Sunnova is on track to beat that annual turnover this year, even including the crown. Total revenue for the first three quarters was over $ 121 million, with third-quarter revenue of $ 50.2 million, up 37% year-on-year.
Shen de Roth likes what he sees at Sunnova, writing about the company: “Management continues to experience strong growth ahead with customer growth> 55% year-over-year in 2021. We see potential for increase in this number coming from new dealers / sub-dealers, services per customer and additional product offerings… The addition of services per customer will allow NOVA to increase the revenues generated for each added customer, and the addition of groups generator gives dealer sales reps another solution they can present when they sit down with a prospect (ie another way to close a sale)… ”
Based on those comments, Shen’s buy rating comes with a target price of $ 51, which implies a 22% hike for the next 12 months.
Overall, Sunnova Energy has a strong buy rating based on analyst consensus, based on 7 buys and a single hold set over the past few weeks. Recent large gains in the stock price have pushed it all the way to the average price target of $ 42.56. (See the analysis of NOVA shares on TipRanks)
Canadian Solar (CSIQ)
For the last stock, we turn to the Great White North. Canada might not be the first place to think about when considering sunny days, but Canadian Solar, based in Guelph, Ont., Has a presence in 150 countries around the world, with more than 16 gigawatts in the project pipeline. Canadian Solar produces photovoltaic systems for large-scale projects and, to date, has delivered over 52 gigawatts of solar modules worldwide.
In the recently released third quarter, CSIQ posted sequential revenue growth of 31%, to $ 914 million, bringing revenue back to pre-crown levels – and well exceeding the forecast estimate of 840 to 890. millions of dollars. Gross margins, at 19.5%, were well above the 16% forecast. The 3.2 gigawatts of solar shipping also exceeded expectations. The company expects growth to continue next year and targets 18-20 gigawatts of deliveries in 2021.

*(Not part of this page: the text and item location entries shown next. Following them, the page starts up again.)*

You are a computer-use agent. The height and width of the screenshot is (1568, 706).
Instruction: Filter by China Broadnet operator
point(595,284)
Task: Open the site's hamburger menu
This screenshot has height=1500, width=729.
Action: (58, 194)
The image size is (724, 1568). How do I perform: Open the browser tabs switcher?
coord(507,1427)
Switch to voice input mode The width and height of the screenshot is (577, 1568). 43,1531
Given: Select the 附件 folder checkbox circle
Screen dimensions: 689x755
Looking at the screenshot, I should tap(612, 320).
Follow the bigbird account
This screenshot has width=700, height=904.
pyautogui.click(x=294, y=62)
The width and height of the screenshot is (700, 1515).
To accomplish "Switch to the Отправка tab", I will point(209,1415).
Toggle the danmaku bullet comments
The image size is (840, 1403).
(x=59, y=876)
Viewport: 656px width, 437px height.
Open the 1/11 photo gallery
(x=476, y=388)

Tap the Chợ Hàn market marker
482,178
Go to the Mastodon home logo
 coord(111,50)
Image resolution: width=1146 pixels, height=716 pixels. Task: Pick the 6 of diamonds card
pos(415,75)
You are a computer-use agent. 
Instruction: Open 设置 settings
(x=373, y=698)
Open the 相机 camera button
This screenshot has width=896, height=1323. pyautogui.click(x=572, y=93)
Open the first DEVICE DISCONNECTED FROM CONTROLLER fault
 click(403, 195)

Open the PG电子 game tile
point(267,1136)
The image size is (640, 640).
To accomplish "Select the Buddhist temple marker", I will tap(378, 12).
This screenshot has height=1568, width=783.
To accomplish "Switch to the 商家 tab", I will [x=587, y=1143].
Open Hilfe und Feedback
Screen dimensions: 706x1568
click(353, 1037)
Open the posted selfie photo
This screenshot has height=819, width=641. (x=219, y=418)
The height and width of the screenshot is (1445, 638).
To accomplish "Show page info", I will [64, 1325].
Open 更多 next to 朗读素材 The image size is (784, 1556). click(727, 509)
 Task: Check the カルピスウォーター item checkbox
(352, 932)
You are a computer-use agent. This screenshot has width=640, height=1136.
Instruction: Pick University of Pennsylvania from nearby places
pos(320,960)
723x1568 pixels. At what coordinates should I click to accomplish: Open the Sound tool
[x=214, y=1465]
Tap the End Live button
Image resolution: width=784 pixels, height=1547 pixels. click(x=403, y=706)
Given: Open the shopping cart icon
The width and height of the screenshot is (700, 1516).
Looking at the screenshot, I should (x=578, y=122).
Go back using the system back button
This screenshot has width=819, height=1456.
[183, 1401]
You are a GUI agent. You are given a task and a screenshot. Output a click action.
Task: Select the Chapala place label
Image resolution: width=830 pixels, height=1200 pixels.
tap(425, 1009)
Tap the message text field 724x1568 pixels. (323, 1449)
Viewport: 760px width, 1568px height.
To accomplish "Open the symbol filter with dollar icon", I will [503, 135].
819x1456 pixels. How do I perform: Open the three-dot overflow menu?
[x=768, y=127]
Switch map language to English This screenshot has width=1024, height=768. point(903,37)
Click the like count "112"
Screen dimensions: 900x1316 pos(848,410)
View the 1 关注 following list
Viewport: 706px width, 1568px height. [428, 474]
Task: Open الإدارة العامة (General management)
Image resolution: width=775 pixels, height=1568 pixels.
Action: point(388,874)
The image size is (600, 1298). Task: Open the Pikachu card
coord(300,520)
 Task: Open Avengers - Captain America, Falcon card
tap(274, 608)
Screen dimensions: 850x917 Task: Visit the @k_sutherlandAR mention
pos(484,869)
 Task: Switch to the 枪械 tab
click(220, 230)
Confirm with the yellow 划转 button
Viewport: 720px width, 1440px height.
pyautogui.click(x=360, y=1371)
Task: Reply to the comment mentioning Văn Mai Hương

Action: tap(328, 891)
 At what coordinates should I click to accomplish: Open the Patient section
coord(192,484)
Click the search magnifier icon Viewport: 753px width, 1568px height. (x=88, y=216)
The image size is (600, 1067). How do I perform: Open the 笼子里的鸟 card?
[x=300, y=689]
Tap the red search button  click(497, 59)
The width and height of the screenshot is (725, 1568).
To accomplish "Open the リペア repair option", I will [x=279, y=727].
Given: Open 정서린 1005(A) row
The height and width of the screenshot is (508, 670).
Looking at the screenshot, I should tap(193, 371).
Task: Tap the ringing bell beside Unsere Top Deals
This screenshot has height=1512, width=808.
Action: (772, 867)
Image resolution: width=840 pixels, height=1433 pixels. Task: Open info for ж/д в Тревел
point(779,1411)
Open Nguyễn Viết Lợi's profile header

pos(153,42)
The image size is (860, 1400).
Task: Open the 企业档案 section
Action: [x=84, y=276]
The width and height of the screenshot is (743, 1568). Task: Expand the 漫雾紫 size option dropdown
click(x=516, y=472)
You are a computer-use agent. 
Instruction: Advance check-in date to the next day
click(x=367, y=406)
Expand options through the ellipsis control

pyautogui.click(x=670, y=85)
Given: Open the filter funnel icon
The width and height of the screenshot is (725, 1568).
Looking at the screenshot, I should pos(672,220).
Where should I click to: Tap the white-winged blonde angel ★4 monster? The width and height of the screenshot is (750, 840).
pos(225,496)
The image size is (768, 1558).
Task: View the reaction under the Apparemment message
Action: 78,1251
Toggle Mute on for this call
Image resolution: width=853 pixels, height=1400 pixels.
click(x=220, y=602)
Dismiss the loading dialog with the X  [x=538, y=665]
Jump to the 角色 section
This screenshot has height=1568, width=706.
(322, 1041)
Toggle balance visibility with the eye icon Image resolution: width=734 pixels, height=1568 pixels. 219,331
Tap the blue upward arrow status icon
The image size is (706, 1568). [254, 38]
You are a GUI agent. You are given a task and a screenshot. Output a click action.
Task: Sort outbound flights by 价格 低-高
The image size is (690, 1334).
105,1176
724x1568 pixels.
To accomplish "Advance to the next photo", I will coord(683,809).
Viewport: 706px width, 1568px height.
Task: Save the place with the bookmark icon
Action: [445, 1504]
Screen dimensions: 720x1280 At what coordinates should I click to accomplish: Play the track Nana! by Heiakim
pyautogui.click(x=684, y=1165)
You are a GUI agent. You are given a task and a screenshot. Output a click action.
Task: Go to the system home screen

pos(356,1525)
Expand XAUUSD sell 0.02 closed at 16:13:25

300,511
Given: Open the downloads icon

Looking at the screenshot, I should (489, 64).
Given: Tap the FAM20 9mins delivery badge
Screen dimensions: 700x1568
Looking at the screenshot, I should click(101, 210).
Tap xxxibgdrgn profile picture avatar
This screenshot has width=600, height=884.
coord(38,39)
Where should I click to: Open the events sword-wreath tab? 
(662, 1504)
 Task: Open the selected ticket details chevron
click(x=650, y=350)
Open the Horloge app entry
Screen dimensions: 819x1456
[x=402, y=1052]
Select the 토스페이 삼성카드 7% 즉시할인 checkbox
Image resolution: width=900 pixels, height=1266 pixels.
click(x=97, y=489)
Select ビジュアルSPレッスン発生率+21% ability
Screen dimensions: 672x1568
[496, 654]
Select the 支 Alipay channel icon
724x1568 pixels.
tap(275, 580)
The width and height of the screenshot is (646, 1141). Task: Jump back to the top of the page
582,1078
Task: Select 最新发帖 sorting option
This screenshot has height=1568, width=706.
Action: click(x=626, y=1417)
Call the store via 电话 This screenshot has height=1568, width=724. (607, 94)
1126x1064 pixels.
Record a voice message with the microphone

Like the other stocks on this list, CSIQ has seen its solid financial performance translate into solid stock market performance. The stock is up 87% year-to-date, nearly doubling in value, with two weeks of trading remaining in the year.
Philip Shen agrees the company is likely to see further gains. The analyst gives CSIQ shares a buy rating and its $ 50 suggests a potential upside of 21%. (To look at Shen’s background, Click here)
“CSIQ is planning its capacity expansion to accommodate both 182mm and 210mm formats, rather than being limited to either standard. The new formats could lead to higher prices and lower costs over time and support the expected margin expansion in the second half of 2021, ”Shen noted.
In total, there are 7 notices on file for Canadian Solar, or 5 buys and 2 blocks, making analyst consensus a moderate buy. The stock is trading at $ 41.36 and its average price target of $ 45.71 implies a 10.5% rise. (See the analysis of CSIQ shares on TipRanks)
To find great ideas for solar stocks traded at attractive valuations, visit TipRanks’ Best stocks to buy, a recently launched tool that brings together all the information about TipRanks equity.
Warning: The opinions expressed in this article are solely those of the analysts presented. The content is intended to be used for informational purposes only. It is very important to do your own analysis before making any investment.
The views and opinions expressed herein are the views and opinions of the author and do not necessarily reflect those of Nasdaq, Inc.